本発明の錫めっき鋼板の冷却装置の構成の一例を図2に示す。
冷却装置は、クエンチタンク11と、上記したラミナーフローの冷却水が供給できるクエンチステイン防止用ラミナーフローノズル1a、1bと、あるいはさらにスプレーノズル12a 、12b と、錫めっき鋼板を反転させるシンクロール15とで構成される。
【0022】
クエンチタンク11は、錫めっき鋼板10を冷却する冷却水を蓄えるタンクで、タンク内に鋼板反転用のシンクロール15を備える。
本発明の冷却装置は、錫めっき鋼板10の導入側で、かつクエンチタンク11の冷却水液面より上側に、上記したラミナーフローの冷却が可能な一対のクエンチステイン防止用ラミナーフローノズル1a、1bを配設する。ノズル1a、1bは、錫めっき鋼板10の表裏面にそれぞれ相対する位置に配設される。なお、クエンチステイン防止用ノズルは、搬送される錫めっき鋼板との相対距離、クエンチタンク冷却水液面からの高さを自由に設定可能な移動手段を付設され、移動可能とされる。
【0023】
また、本発明では、クエンチタンク11の冷却水内に少なくとも一対のスプレーノズル12a 、12b を配設するのが好ましい。スプレーノズル12a 、12b は、錫めっき鋼板の表裏面にそれぞれ相対する位置に配設される。配設されるスプレーノズルは、より冷却能を高めるために複数段としてもよい。

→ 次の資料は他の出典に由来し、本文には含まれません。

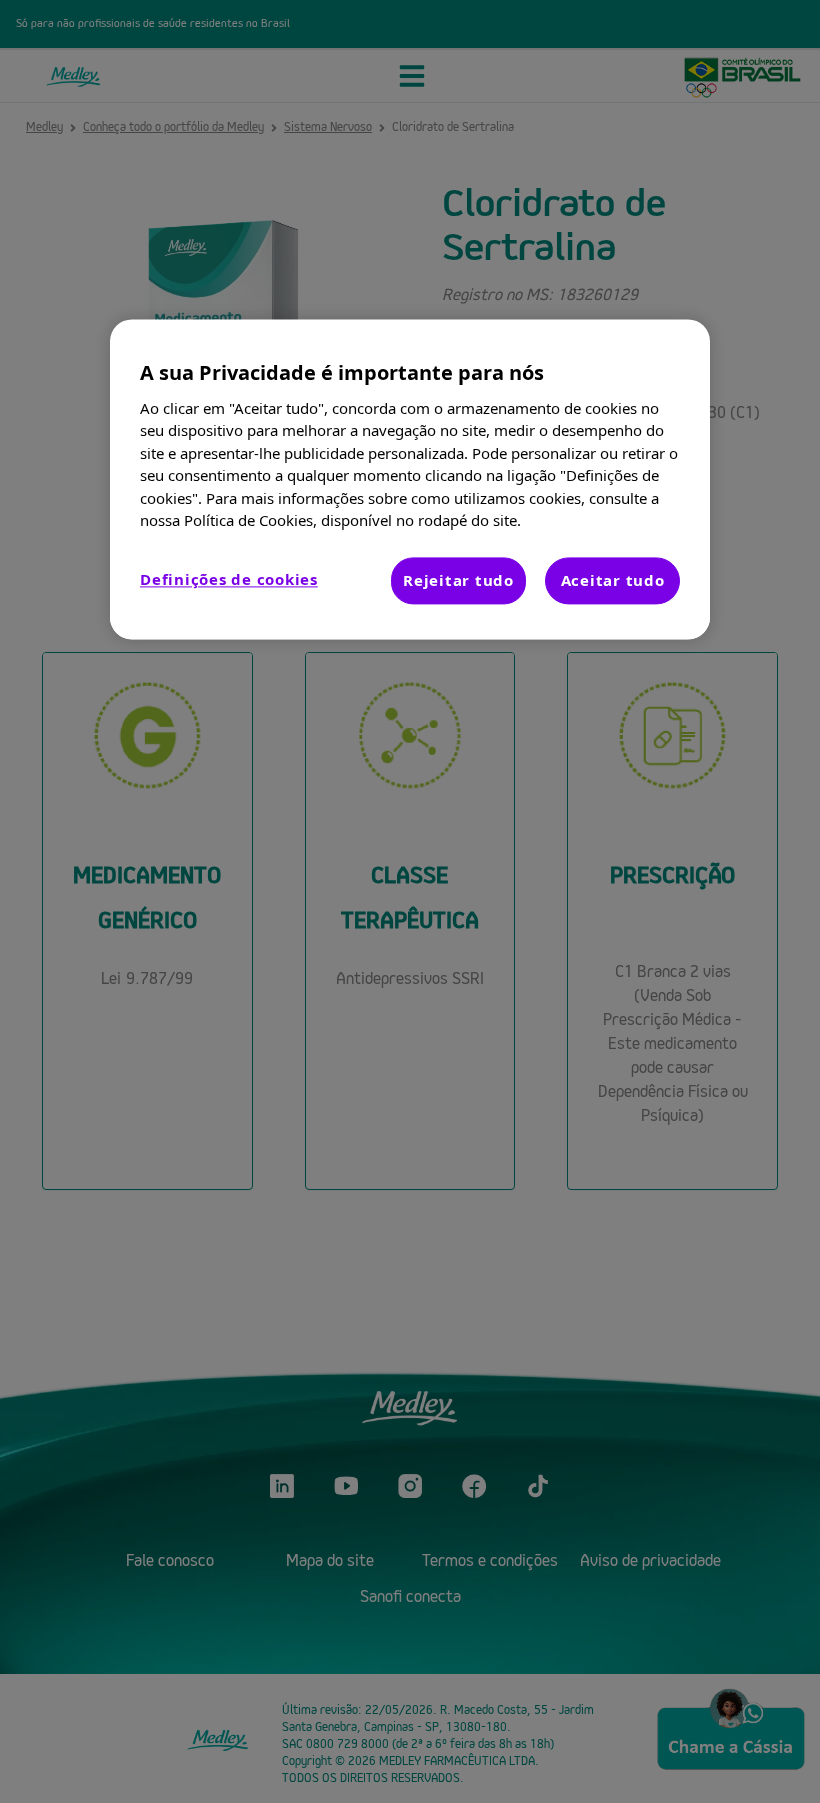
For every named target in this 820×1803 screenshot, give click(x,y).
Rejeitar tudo (458, 580)
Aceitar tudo (613, 580)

また、スプレーノズル12a 、12b は、錫めっき鋼板の全幅を均一に冷却可能とするスリットノズルとし、高圧大容量の噴流を噴射可能なノズルとするのが好ましい。スプレーノズルをクエンチタンク内の冷却水中に設けることにより、単に冷却水中への浸漬より冷却能が向上する。例えば、錫めっきの目付量が多い場合に、スプレーノズル12a 、12b を作動させるのが好ましく、これにより、冷却速度を大きくとることができる。
【0024】
さらに、スプレーノズル12a 、12b を囲み、かつクエンチタンク内の冷却水液面に突出して、仕切り板を付設してもよい。仕切り板により、周囲の冷却水が回り込むのを防止することができ、均一な冷却が可能となる。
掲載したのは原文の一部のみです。